Carrões

Estadão

18 Maio 2012 | 10h42

Hoje a frota de veiculos de São Paulo passa dos 7,2 milhões de veículos, mas quer tentar imaginar qual era seu tamanho 95 anos atrás?

Em seu livro Automóveis de São Paulo – Memória fotográfica de pessoas, automóveis e localidades do Estado de São Paulo, Malcolm Forest conta que em 1917 a cidade tinha 1.757 automóveis e o interior paulista, 816. Em 1929, já eram 69.515 automóveis em território paulista, sendo 18.226 na capital.

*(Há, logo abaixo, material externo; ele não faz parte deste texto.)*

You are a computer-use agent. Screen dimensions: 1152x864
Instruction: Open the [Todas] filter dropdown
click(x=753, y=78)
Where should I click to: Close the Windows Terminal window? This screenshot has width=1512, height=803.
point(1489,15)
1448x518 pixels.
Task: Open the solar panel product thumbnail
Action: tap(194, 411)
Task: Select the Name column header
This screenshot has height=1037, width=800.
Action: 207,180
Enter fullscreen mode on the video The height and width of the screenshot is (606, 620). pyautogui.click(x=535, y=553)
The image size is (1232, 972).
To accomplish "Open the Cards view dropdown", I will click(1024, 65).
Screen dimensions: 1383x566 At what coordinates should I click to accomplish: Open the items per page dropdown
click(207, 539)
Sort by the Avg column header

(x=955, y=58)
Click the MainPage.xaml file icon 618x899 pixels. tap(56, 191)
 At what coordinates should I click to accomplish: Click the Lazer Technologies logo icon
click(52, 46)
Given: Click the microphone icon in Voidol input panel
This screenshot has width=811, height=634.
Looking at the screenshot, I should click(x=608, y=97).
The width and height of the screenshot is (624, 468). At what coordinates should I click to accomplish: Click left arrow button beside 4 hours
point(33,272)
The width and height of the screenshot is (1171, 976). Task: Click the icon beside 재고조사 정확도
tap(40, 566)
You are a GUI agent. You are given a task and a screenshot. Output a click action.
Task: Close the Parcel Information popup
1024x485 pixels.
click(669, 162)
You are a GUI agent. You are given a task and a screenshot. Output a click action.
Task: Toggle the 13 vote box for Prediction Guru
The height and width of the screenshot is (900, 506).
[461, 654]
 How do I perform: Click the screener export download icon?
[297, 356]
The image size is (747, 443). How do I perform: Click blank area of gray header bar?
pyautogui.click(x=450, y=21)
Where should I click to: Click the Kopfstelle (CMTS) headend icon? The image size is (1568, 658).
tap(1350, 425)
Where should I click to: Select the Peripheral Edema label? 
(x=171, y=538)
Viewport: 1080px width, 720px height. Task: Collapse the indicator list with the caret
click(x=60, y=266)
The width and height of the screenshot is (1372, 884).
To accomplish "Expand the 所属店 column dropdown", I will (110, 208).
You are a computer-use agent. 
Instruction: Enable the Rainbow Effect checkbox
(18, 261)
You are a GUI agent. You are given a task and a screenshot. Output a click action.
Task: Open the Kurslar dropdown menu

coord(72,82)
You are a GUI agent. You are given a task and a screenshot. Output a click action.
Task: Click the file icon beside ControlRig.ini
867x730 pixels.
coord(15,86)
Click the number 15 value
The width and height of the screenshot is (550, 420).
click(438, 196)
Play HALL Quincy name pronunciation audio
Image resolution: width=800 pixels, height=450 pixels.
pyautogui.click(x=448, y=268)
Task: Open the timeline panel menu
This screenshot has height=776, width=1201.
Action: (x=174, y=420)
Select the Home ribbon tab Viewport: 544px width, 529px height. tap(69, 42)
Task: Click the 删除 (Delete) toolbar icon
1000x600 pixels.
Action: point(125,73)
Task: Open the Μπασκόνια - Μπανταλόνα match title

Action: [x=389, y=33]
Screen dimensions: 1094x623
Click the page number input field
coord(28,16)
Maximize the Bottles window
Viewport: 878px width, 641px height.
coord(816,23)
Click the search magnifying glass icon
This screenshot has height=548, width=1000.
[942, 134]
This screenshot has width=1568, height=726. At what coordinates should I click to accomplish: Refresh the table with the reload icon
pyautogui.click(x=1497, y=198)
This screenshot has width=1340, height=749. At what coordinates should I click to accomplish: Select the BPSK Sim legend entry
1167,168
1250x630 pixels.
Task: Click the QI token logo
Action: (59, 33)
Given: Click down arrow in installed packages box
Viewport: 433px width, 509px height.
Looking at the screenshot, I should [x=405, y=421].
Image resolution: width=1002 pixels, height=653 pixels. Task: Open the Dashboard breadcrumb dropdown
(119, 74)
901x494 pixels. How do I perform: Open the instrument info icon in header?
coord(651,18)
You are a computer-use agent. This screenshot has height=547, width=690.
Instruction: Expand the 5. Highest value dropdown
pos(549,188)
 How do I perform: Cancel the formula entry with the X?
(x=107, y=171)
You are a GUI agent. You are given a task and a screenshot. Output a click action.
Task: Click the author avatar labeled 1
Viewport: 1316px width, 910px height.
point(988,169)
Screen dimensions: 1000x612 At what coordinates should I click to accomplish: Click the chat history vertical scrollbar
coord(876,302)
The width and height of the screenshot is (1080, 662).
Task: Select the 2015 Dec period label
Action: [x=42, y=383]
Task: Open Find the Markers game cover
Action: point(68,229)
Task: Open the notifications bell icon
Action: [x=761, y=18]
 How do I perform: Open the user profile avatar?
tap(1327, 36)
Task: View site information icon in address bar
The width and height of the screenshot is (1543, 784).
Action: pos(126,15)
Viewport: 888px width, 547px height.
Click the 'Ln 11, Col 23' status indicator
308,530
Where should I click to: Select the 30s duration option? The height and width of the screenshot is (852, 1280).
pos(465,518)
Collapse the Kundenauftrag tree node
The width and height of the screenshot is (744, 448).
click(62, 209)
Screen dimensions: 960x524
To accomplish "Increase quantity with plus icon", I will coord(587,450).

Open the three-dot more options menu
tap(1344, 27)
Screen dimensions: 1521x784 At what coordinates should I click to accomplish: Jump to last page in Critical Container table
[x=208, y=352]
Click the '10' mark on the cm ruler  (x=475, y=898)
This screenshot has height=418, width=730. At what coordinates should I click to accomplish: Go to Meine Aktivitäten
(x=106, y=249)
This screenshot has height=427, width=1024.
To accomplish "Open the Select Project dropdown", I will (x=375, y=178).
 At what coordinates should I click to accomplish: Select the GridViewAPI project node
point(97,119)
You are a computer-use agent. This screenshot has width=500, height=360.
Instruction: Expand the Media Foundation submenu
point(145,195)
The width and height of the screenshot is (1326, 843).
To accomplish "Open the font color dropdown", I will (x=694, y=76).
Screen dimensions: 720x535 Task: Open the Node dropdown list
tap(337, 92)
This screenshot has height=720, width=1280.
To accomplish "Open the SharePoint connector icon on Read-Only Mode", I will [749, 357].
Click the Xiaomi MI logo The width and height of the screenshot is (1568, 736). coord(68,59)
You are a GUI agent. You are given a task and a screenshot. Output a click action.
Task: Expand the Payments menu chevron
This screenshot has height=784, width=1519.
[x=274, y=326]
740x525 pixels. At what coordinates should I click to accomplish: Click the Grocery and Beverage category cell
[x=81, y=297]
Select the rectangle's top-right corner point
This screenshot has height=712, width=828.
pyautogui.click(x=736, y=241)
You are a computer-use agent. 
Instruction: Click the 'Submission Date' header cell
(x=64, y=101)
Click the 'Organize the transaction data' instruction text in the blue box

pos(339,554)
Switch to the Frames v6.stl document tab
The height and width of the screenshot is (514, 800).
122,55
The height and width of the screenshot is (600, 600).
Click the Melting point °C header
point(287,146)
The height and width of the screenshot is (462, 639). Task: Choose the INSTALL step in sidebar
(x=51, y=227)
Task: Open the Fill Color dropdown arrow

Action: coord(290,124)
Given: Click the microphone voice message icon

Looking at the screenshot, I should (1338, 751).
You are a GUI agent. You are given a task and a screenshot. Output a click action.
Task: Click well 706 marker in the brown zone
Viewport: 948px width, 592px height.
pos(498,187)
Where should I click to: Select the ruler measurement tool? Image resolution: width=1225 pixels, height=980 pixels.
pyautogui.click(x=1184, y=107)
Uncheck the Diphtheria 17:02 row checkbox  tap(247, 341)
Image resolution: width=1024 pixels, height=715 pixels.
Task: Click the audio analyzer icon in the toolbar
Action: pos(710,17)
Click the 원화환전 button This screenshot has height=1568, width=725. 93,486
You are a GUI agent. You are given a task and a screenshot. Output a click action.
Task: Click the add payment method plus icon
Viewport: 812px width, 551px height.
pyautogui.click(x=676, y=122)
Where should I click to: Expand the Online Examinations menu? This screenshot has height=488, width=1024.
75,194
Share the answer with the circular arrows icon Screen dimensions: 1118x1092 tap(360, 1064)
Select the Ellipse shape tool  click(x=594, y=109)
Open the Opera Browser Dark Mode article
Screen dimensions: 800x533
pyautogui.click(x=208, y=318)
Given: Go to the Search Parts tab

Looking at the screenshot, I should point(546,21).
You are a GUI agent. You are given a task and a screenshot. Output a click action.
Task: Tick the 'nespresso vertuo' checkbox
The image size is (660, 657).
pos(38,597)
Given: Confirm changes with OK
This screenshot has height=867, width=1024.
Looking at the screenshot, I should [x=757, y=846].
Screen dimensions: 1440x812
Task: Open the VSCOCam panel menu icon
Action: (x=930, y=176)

Um crescimento exponencial para pouco mais de uma década, mas ainda uma pequena sombra da atual quantidade.

Quem não tinha dinheiro para comprar podia alugar um veículo de luxo em garagens como a Auto Palace, na Rua Ipiranga, e a Moderne, na Rua Conselheiro Nébias. Ou ainda  optar por um dos cem autotáxis à disposição, que cobravam 10.000 réis a hora.

 
Como podemos ver na foto acima, posar em cima de automóveis de luxo, muitas vezes diante do próprio palacete, era praxe entre as famílias ricas. E muitas delas tinham um apego tão grande por seus carros que até o carregavam em grandes viagens transoceânicas, embarcando-os nos vapores e navios para que pudessem ser usados depois para percorrer os países visitados.
 
 
 

Forest também quem revela que nos anos 1930 e 1940 ainda existiam manuais e livros com conselhos práticos para o motorista amador e, durante vários anos, “V. Ancona Lopez e a Empresa Americana de Publicidade Ltda. organizaram e publicaram uma interessante lista telefônica, em cuja Seção Automóveis não constavam números de telefones, mas sim as chapas de carros, com suas marcas, os nomes de seus donos e seus respectivos endereços”. Distribuído em muitas capitais do Brasil e algumas cidades do interior, esse informativo ainda registrava os impostos que os proprietários tinham de pagar segundo o tipo e a potência de seus veículos, as punições que receberiam em caso de acidente e as multas a que estavam sujeitos por infrações como excesso de velocidade, imprudência e falta de freios.

 
 
Repare que as duas fotos anteriores mostram carros diferentes, mas o mesmo motorista e a mesma placa: A 10-115. Antigamente, mesmo depois de vender o veículo, o dono podia manter a placa. E, quanto menor o número dela, mais status conferia ao proprietário, pois mostrava que tinha sido adquirida havia mais tempo. 
 
 

Muitas imagens antigas de carrões também refletem o orgulho do proprietário em posar diante deles para as lentes de um lambe-lambe. De preferência apoiando um braço e uma das pernas no estribo e em uma das portas, como mostram as duas fotos seguintes e algumas das imagens anteriores deste post.